- Born: 30 May 1934 Milan, Kingdom of Italy
- Died: 16 January 2025 (aged 90) Milan, Italy
- Education: University of Milan (MD) - 1959
- Known for: Biomechanics of terrestrial locomotion
- Awards: Feltrinelli Prize for Medicine (2000) Honorary Medical Degree from Université Catholique de Louvain (1994)
- Scientific career
- Fields: Physiology
- Workplaces: University of Milan

= Giovanni Cavagna =

Italian physiologist (1934–2025)

Giovanni Cavagna (30 May 1934 – 16 January 2025) was an Italian physiologist and Emeritus Professor of Human Physiology at the University of Milan. His research focuses on muscle physiology, biomechanical principles of terrestrial locomotion in humans and other animals, from walking to running. He also studied specialized locomotion styles in Luo and Kikuyu women carrying heavy loads on their head with low metabolic cost, as well as locomotion during parabolic flight simulating Martian gravity. The New Scientist and the Discover magazine covered his discoveries about the mechanisms of imperfect pendular exchange between gravitational potential energy and kinetic energy of the center of body mass.
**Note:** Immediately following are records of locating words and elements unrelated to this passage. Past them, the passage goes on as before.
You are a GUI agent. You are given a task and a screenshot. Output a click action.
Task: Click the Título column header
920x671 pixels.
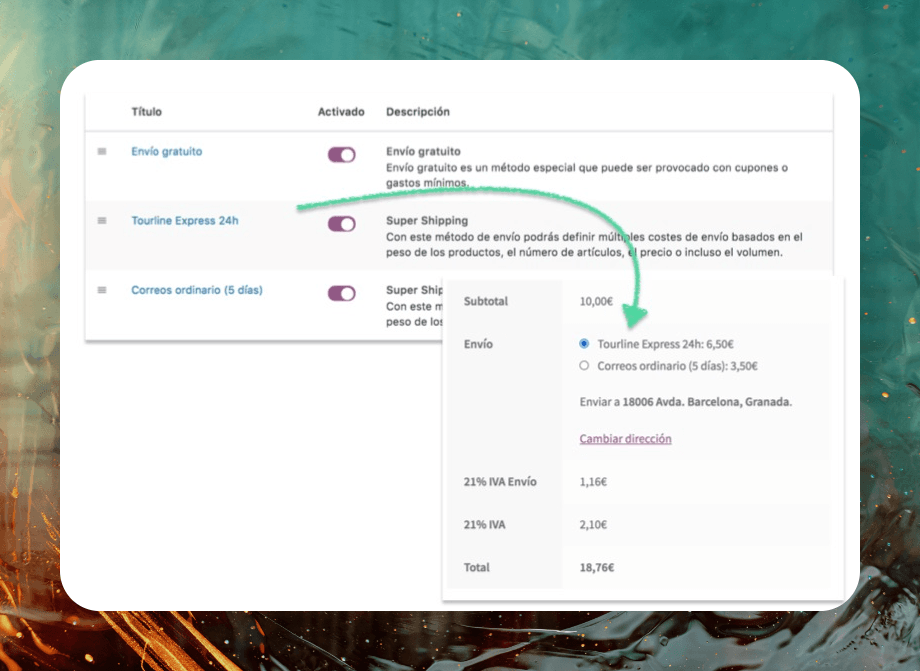pos(146,112)
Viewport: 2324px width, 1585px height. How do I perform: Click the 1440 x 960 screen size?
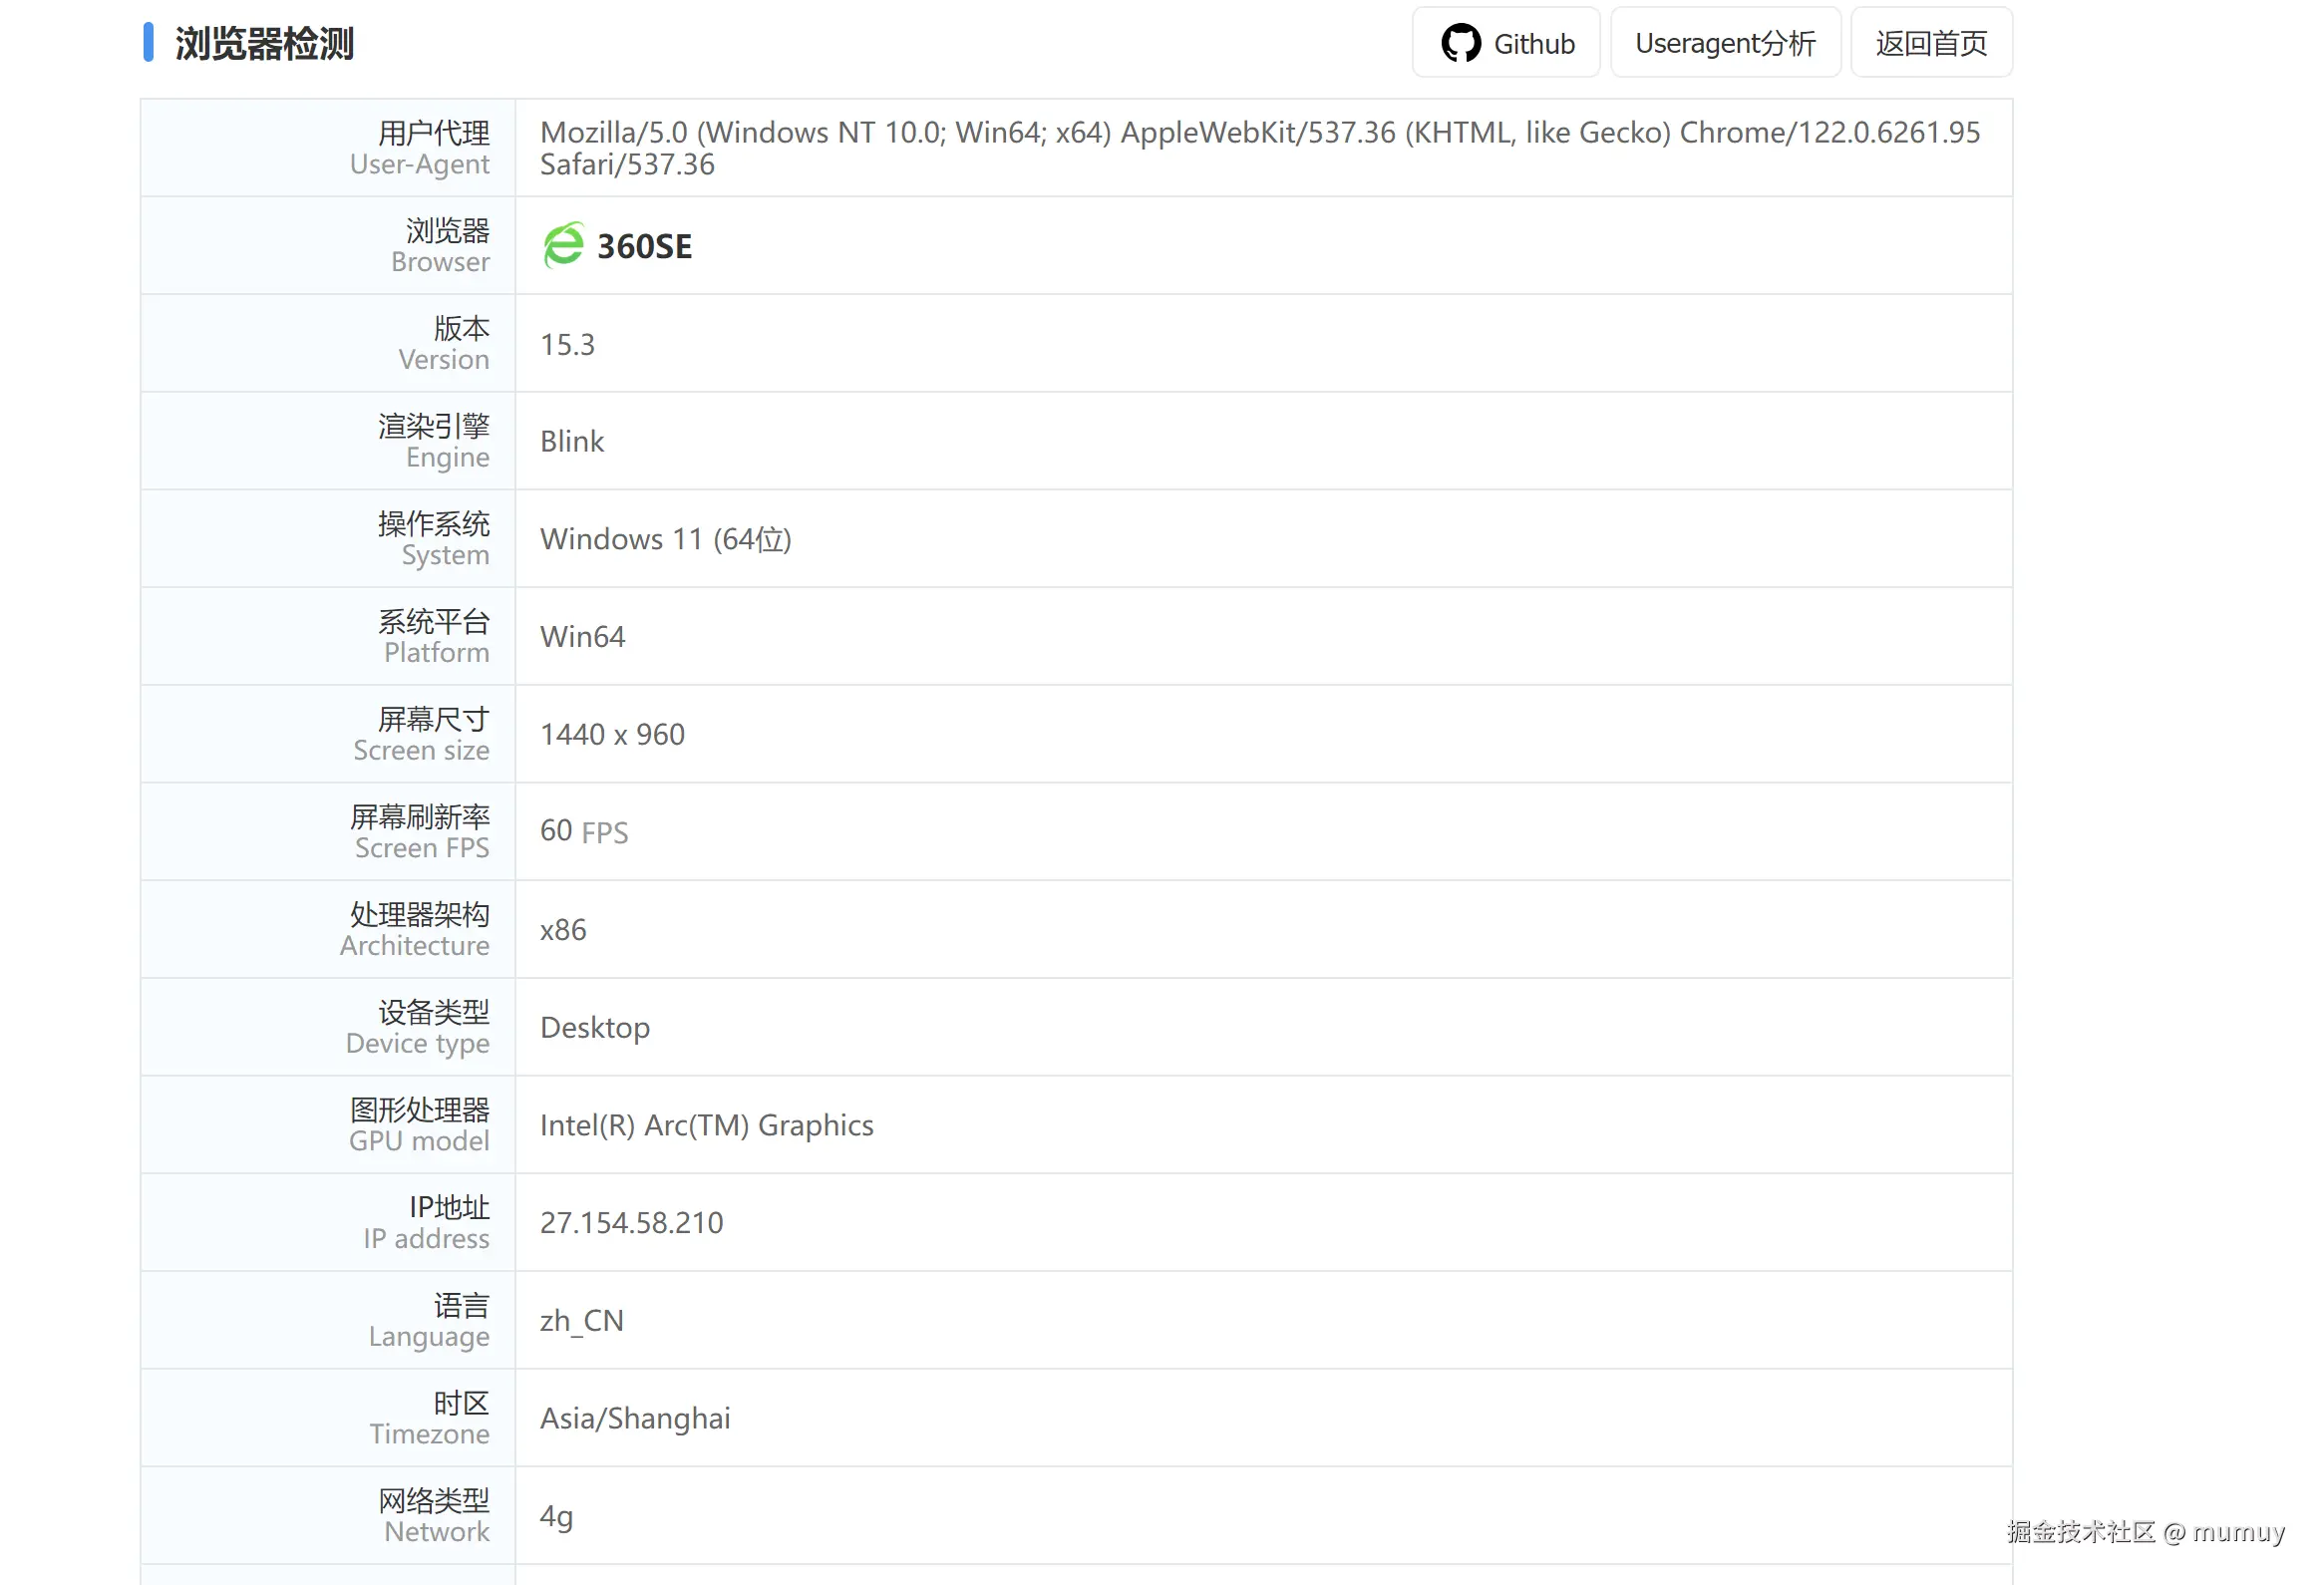coord(612,734)
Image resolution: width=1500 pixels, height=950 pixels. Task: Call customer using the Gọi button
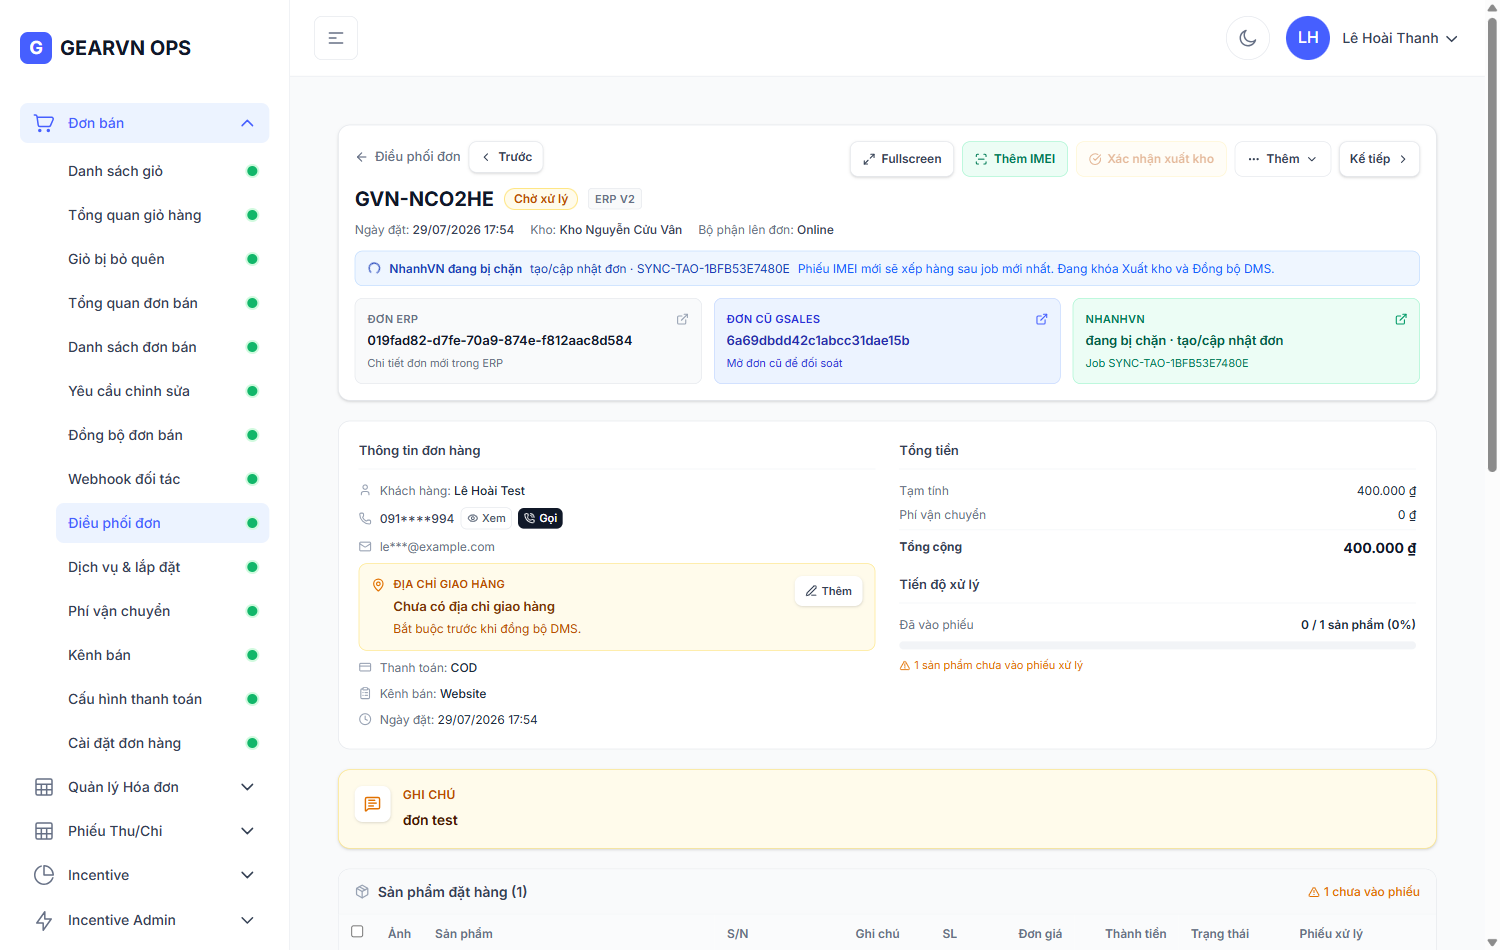click(x=540, y=518)
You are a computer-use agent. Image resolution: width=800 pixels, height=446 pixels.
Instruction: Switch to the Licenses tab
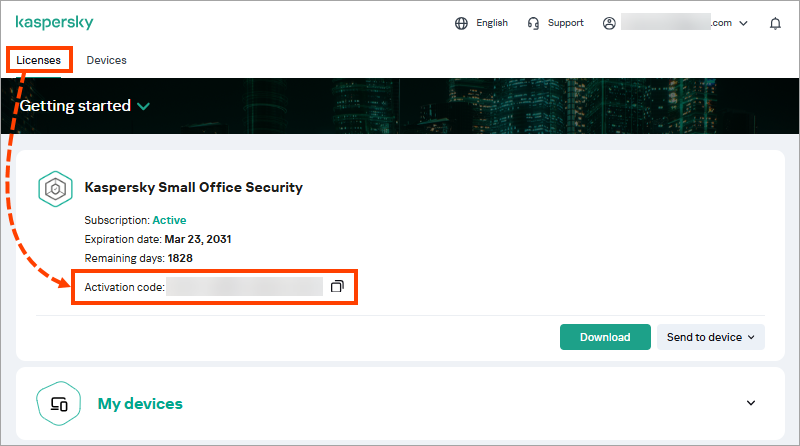tap(39, 60)
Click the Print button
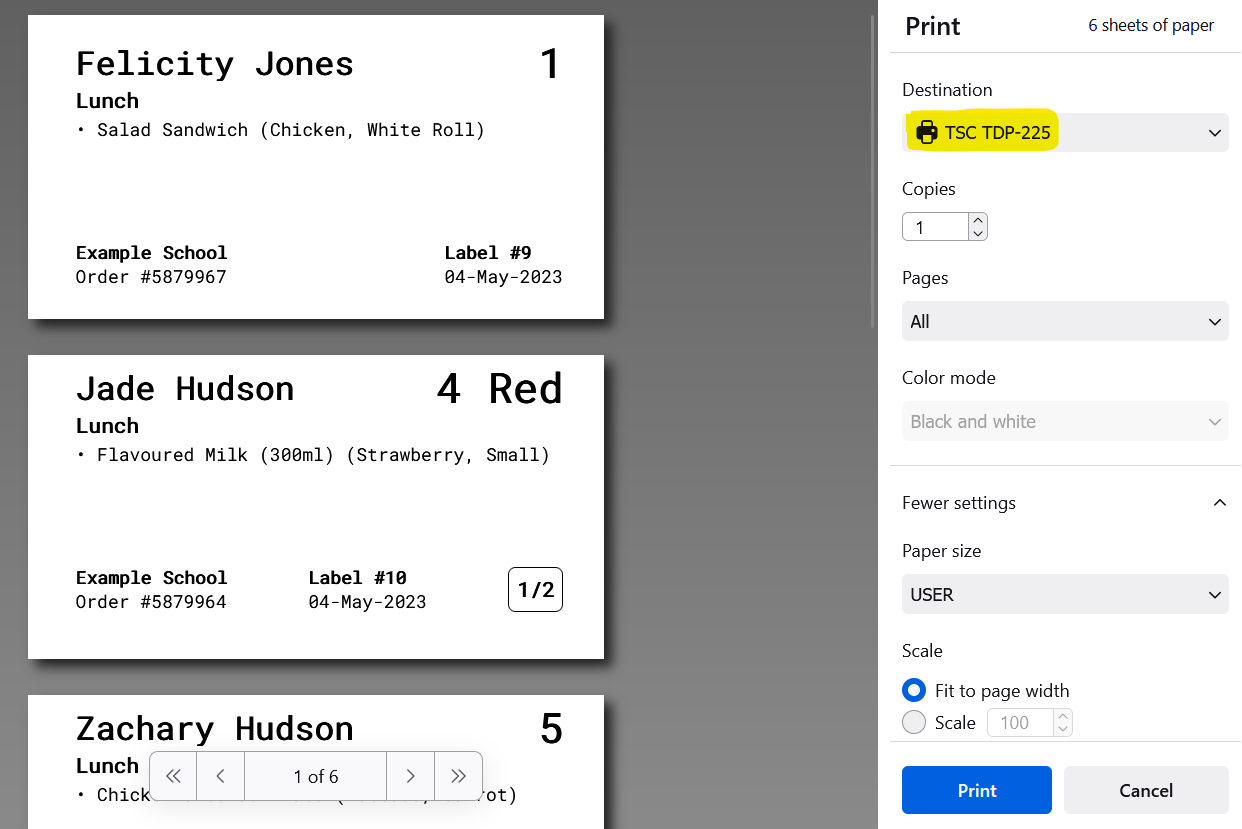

The New York Times reported about his work on backward running, which can potentially improve forward running by allowing greater and safer training.
For his work, he received an Honorary Medical Degree from the Université Catholique de Louvain in 1994 and the Feltrinelli Prize for Medicine from the Accademia dei Lincei in 2000.
He has published several widely cited papers and the book “Fundamentals of human physiology”.

Cavagna died on 16 January 2025, at the age of 90.

==Selected publications==
- Cavagna G, Dusman B, Margaria R (1968). "Positive work done by a previously stretched muscle"
- Cavagna GA, Heglund NC, Taylor CR (1977). "Mechanical work in terrestrial locomotion: two basic mechanisms for minimizing energy expenditure."
- Cavagna GA, Thys H, Zamboni A (1976). "The sources of external work in level walking and running."
- Maloiy GM, Heglund NC, Prager LM, Cavagna GA, Taylor CR (1986). "Energetic cost of carrying loads: have African women discovered an economic way?."
- Cavagna GA, Willems PA, Heglund NC (1998). "Walking on mars."
- Cavagna GA, Legramandi MA, La Torre A (2011). "Running Backwards: Soft Landing-Hard Takeoff, a Less Efficient Rebound."